Цой неподвижно сидел, уставившись глазами в одну точку. Губы его посерели. Скулы как-то странно заострились и выдавались еще больше, чем всегда. Павлик испуганно смотрел на него. Он никогда не видел у Цоя такого лица и теперь молчал, не зная, что сказать.
— И больше ничего, — как будто про себя пробормотал Цой, едва шевеля губами. — Больше ничего… Да, двадцать шестое мая…
— Я хорошо помню это число, Цой — тихо сказал Павлик, чтобы хоть разговором отвлечь своего друга от каких-то тяжелых мыслей. — Это день рождения папы. И как раз в этот день я с черепахой запутался в водорослях. Потом эта испанская каравелла, спрут и кашалот…
Когда он замолчал, Цой медленно повернулся к нему с окаменелым лицом.
— Ты больше ничего не помнишь, Павлик? — тихо спросил Цой. — Больше ничего из того, что случилось в этот день, двадцать шестого мая?
Павлик вопросительно поднял глаза на Цоя.
— А бомбардировку забыл? — все так же тихо, чужим голосом говорил Цой. — Забыл, что как раз двадцать шестого мая кто-то бомбардировал стоянку нашего «Пионера»?
Краска залила лицо Павлика, и ему почему-то сразу сделалось жарко. Потом лицо начало медленно бледнеть. Павлик молчал, не сводя широко раскрытых глаз с Цоя.

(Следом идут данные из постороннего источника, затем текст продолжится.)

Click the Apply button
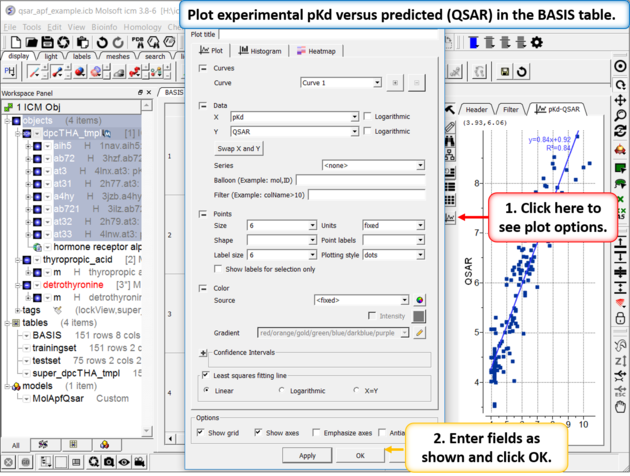Viewport: 630px width, 476px height. [308, 455]
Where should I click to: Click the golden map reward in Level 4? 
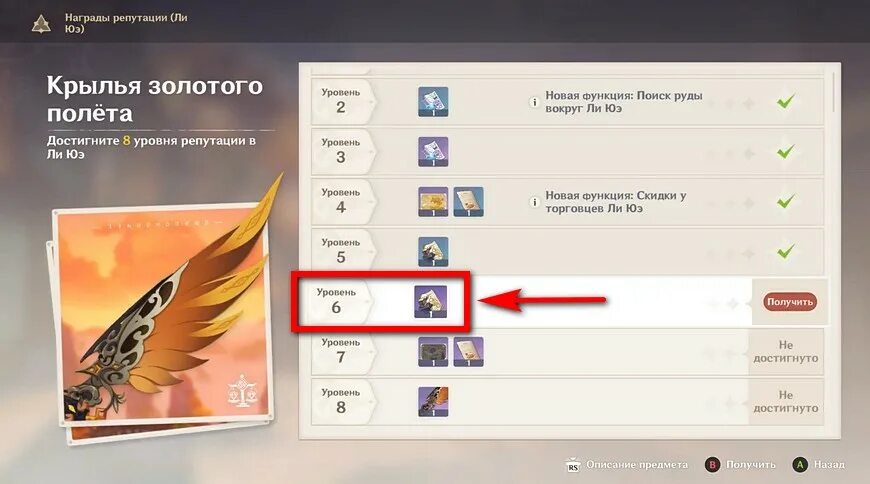point(433,201)
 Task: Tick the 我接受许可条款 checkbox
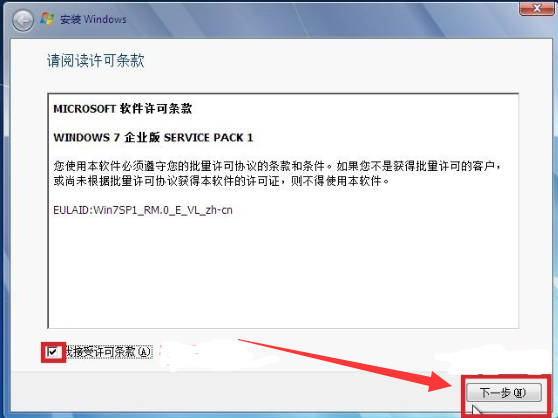coord(52,352)
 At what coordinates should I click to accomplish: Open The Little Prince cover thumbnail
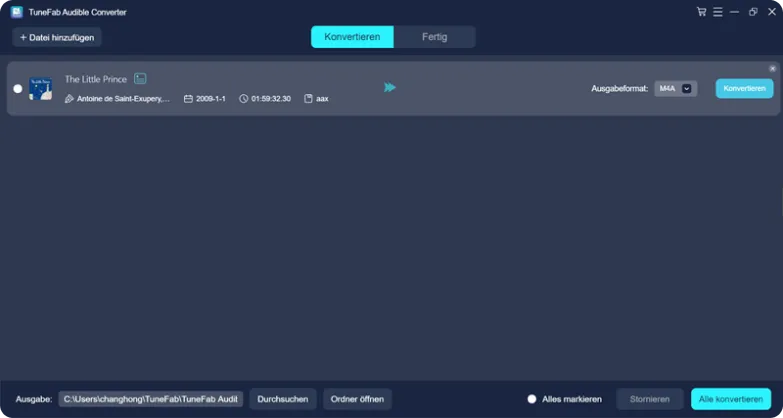(x=40, y=88)
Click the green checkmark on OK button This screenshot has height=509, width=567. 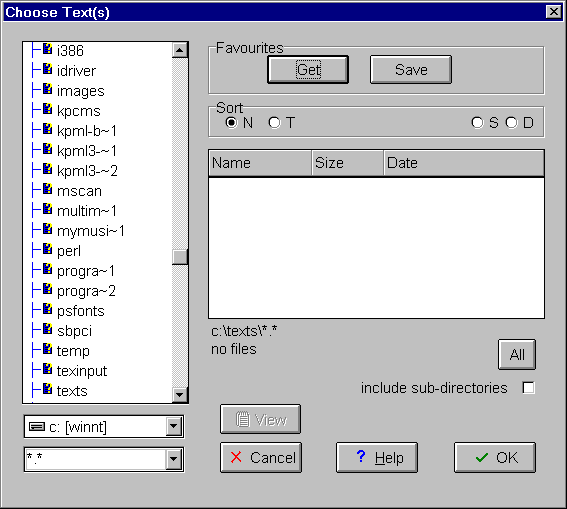pyautogui.click(x=482, y=458)
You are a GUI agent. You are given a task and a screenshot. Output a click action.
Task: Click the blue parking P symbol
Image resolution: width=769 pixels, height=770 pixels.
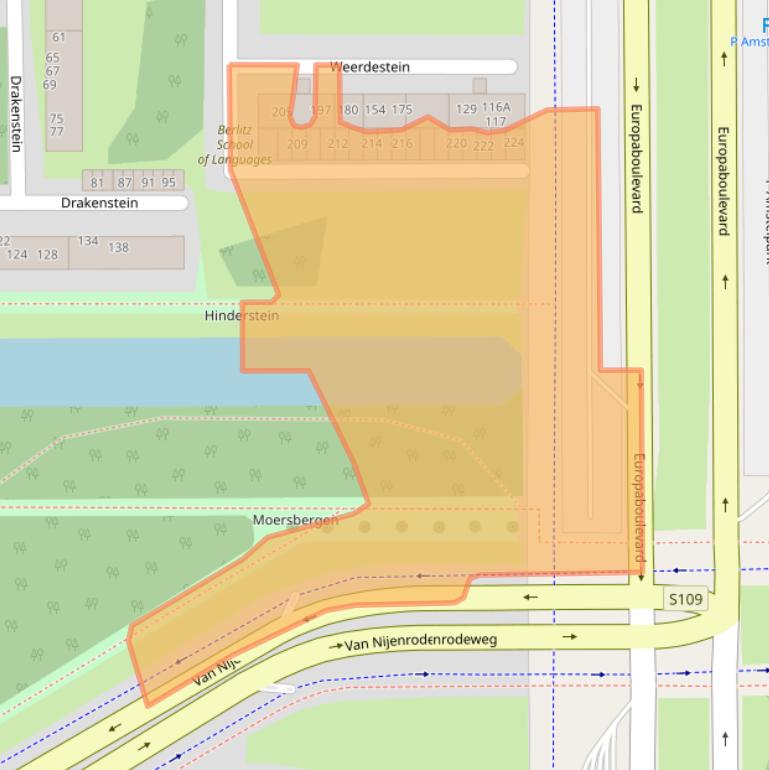762,27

— Я… я был тогда болен, — с трудом произнес он наконец. — После кашалота… Мне потом рассказал Марат…
— Так вот, выходит, спасибо, Павлик, тебе и кашалоту твоему. Спасибо за то, что вы увели нас с этого гиблого места — с этих ко-ор-ди-нат, — сказал Цой с безжизненной, деревянной улыбкой. — А что касается Марата, то он мне тоже кое-что рассказал.
Он встал и сурово, с какой-то необычайной строгостью посмотрел на Павлика, и тот невольно тоже встал.

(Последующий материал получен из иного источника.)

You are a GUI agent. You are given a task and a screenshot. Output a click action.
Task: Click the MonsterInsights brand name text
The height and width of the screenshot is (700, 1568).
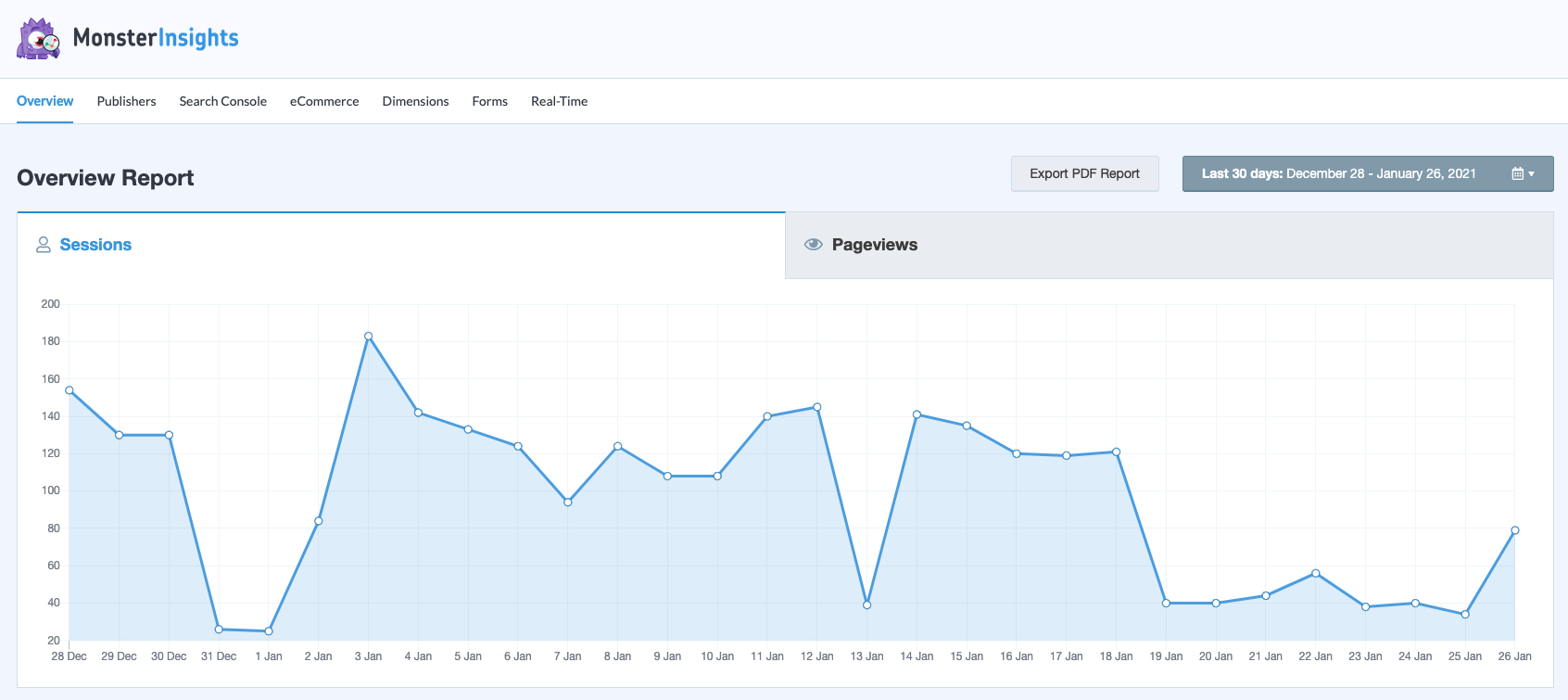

— Помни, Павлик! — сказал Цой жестким голосом. — Помни, ты должен молчать о нашем разговоре. Никому ни слова! Ты обещаешь?
Павлик молча кивнул головой.
— Ты обещаешь? — повторил свой вопрос Цой.

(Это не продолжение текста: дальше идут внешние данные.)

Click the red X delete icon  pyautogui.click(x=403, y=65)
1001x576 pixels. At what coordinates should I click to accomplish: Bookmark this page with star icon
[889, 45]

— Да, — едва слышно ответил Павлик. — Честное слово.
Цой направился было к двери, но неожиданно, точно вспомнив о чем-то, повернулся к Павлику.
— И еще помни, Павлик: будь настороже! Будь внимательным. Примечай, наблюдай — осторожно, незаметно… Если увидишь что-нибудь неладное, не подавай виду и сообщи сейчас же мне. Обещаешь?
— Хорошо, Цой, — прошептал Павлик.
Утром семнадцатого июля, на третий день после соединения айсбергов, шторм неожиданно затих, и установилась спокойная, безветренная погода. На помощь шторма рассчитывать уже нельзя было. Ультразвуковые пушки успели разрыхлить на льдине узкую полосу сверху донизу лишь в девять метров глубиной на каждом конце полыньи.
Оставалось еще много десятков метров твердого, все более крепнущего льда.
Поднявшийся над айсбергом инфракрасный разведчик донес, что море, успокоившееся и затихшее, было до горизонта покрыто сплошным торосистым ледяным полем. Еще с утра капитан приказал прекратить работу ультразвуковых пушек, явно бесцельную в этих условиях и лишь напрасно истощавшую электроаккумуляторы.
На подлодке установилась тишина. С нею еще больше усилилось чувство беспокойства, наполнявшее теперь все помещения корабля.
Положение казалось безвыходным. Сколько продлится этот плен? Зима в Южном полушарии была лишь в самом начале — в этих широтах она должна была продлиться еще три-четыре месяца. Между тем через месяц и шесть дней подлодка должна была быть во Владивостоке… Перспектива задержаться здесь на зимовку грозила неисчислимыми последствиями для страны и для самой подлодки.
Люди старались не обнаруживать беспокойства, которое начало охватывать их после того, как надежда на помощь шторма исчезла.
Художник Сидлер остановил Марата, встретив его в коридоре. Марат только что сменился на вахте в аккумуляторных отсеках и шел в столовую, чтобы позавтракать со своей сменой.
— Слушай, Марат, что же это теперь будет? — спросил Сидлер искусственно равнодушным голосом и отводя глаза в сторону. — Как мы освободимся из такой тюрьмы?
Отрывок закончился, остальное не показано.